**Data for this task**
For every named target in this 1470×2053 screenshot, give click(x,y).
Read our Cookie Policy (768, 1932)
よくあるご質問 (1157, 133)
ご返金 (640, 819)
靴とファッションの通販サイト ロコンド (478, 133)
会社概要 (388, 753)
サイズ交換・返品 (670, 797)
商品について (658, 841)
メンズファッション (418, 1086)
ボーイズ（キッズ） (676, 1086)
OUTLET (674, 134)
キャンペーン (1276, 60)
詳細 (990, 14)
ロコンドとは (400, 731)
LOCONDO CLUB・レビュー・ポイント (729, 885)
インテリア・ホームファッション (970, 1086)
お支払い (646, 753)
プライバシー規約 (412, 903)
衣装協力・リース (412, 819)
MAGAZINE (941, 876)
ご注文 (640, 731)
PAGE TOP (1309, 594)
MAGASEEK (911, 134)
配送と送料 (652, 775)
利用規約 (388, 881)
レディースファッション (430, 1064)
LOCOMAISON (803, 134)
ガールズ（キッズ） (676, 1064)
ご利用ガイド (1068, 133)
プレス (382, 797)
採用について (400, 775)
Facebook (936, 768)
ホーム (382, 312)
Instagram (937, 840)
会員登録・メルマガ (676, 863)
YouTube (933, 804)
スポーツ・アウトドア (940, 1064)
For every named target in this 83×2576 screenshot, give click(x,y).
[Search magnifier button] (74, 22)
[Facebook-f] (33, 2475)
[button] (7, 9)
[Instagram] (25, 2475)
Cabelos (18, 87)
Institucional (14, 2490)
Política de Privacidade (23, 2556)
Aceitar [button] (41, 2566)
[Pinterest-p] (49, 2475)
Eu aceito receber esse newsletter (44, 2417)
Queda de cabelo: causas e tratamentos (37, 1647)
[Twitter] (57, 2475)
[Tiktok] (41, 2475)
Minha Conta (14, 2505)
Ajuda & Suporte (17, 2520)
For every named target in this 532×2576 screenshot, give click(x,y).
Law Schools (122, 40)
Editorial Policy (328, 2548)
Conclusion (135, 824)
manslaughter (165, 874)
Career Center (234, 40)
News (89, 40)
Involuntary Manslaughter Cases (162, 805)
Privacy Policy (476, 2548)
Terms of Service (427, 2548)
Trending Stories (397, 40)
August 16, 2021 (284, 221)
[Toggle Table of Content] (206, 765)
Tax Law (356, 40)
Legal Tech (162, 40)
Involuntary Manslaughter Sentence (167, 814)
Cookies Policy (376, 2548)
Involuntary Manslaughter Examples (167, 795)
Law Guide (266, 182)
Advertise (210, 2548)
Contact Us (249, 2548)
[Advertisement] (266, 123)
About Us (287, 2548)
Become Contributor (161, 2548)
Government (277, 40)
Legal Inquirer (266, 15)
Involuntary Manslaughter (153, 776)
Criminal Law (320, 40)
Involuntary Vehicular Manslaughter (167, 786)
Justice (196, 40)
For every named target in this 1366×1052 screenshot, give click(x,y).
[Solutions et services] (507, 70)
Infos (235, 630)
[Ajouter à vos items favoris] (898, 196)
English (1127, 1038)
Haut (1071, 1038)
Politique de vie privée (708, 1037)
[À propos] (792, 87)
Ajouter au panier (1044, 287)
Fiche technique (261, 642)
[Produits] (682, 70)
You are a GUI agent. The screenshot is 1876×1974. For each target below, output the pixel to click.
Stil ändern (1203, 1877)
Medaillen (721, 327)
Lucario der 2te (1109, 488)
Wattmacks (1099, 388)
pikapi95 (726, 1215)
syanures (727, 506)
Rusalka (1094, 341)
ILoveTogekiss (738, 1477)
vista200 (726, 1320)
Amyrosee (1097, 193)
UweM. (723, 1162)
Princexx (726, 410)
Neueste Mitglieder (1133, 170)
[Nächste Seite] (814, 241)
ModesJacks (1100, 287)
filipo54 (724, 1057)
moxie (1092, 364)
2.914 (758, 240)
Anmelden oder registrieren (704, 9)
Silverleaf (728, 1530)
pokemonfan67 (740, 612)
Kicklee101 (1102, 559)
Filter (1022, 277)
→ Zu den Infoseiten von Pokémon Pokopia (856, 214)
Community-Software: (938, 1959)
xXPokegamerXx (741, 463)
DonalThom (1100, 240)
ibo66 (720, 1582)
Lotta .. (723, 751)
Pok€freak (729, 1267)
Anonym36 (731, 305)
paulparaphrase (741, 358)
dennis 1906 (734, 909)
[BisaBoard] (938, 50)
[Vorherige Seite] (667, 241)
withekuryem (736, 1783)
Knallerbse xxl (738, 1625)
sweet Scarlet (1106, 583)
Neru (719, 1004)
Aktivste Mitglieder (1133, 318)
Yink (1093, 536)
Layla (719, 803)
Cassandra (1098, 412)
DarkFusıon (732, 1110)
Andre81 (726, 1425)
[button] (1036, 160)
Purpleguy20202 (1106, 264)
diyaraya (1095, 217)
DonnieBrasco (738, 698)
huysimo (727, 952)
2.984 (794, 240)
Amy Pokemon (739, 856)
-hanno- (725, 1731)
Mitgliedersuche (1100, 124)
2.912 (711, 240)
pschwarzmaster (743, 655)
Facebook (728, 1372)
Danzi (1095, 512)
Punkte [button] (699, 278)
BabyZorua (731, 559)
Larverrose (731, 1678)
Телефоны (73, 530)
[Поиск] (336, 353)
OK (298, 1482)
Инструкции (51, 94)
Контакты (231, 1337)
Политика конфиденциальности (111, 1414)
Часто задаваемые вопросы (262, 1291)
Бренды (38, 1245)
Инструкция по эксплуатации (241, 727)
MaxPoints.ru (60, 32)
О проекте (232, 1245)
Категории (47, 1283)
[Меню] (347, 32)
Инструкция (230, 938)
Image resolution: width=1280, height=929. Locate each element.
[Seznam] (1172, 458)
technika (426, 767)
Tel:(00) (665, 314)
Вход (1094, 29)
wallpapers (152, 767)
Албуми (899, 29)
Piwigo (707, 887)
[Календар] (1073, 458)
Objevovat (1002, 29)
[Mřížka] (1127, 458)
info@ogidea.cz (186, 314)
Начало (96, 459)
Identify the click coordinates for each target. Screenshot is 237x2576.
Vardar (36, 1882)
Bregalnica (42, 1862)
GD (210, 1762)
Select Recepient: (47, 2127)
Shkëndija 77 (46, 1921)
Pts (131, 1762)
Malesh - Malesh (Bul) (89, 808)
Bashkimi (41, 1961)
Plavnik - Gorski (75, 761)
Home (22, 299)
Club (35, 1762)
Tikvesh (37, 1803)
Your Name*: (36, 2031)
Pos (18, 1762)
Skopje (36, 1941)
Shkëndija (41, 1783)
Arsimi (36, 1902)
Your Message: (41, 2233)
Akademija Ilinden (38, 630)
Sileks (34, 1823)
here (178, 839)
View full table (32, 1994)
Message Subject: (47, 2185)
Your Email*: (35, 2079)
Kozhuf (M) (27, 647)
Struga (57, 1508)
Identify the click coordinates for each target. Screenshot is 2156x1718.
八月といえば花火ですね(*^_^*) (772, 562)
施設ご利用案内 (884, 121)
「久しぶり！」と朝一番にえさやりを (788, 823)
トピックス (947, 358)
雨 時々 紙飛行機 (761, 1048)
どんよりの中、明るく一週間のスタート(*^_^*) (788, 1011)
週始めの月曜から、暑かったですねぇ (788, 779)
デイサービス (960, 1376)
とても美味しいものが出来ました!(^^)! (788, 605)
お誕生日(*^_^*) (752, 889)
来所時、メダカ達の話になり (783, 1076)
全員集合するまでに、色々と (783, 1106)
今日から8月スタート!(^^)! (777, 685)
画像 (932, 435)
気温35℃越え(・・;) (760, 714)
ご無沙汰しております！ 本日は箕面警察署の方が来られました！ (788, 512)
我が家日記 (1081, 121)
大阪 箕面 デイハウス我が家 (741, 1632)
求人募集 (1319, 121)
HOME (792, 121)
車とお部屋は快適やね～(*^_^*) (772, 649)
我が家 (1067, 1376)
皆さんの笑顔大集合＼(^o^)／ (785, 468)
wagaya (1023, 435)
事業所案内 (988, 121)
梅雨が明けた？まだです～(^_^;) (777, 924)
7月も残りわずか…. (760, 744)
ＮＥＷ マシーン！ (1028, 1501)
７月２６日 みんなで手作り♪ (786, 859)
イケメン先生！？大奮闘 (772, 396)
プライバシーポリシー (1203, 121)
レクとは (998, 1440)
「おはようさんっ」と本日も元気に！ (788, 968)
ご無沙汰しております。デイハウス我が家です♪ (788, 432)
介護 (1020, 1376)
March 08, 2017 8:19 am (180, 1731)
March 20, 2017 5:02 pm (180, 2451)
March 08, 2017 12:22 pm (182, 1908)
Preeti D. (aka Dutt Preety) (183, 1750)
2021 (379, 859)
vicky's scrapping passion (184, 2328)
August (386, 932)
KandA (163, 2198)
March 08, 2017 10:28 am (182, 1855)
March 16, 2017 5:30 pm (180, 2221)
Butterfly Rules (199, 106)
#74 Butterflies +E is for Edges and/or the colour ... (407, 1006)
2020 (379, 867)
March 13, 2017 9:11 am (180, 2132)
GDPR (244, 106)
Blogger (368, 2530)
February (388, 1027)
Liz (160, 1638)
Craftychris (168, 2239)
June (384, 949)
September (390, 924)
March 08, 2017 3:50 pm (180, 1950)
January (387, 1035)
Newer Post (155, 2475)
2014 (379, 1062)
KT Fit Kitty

**Work instructions**
When the line with "ご返金 (640, 819)" is reached in the data above, begin copying, and stop after the line with "manslaughter (165, 874)"; copy each line exactly, both ends included.

**Answer space**
ご返金 (640, 819)
靴とファッションの通販サイト ロコンド (478, 133)
会社概要 (388, 753)
サイズ交換・返品 (670, 797)
商品について (658, 841)
メンズファッション (418, 1086)
ボーイズ（キッズ） (676, 1086)
OUTLET (674, 134)
キャンペーン (1276, 60)
詳細 (990, 14)
ロコンドとは (400, 731)
LOCONDO CLUB・レビュー・ポイント (729, 885)
インテリア・ホームファッション (970, 1086)
お支払い (646, 753)
プライバシー規約 (412, 903)
衣装協力・リース (412, 819)
MAGAZINE (941, 876)
ご注文 (640, 731)
PAGE TOP (1309, 594)
MAGASEEK (911, 134)
配送と送料 (652, 775)
利用規約 (388, 881)
レディースファッション (430, 1064)
LOCOMAISON (803, 134)
ガールズ（キッズ） (676, 1064)
ご利用ガイド (1068, 133)
プレス (382, 797)
採用について (400, 775)
Facebook (936, 768)
ホーム (382, 312)
Instagram (937, 840)
会員登録・メルマガ (676, 863)
YouTube (933, 804)
スポーツ・アウトドア (940, 1064)
For every named target in this 83×2576 screenshot, give click(x,y).
[Search magnifier button] (74, 22)
[Facebook-f] (33, 2475)
[button] (7, 9)
[Instagram] (25, 2475)
Cabelos (18, 87)
Institucional (14, 2490)
Política de Privacidade (23, 2556)
Aceitar [button] (41, 2566)
[Pinterest-p] (49, 2475)
Eu aceito receber esse newsletter (44, 2417)
Queda de cabelo: causas e tratamentos (37, 1647)
[Twitter] (57, 2475)
[Tiktok] (41, 2475)
Minha Conta (14, 2505)
Ajuda & Suporte (17, 2520)
For every named target in this 532×2576 screenshot, give click(x,y).
Law Schools (122, 40)
Editorial Policy (328, 2548)
Conclusion (135, 824)
manslaughter (165, 874)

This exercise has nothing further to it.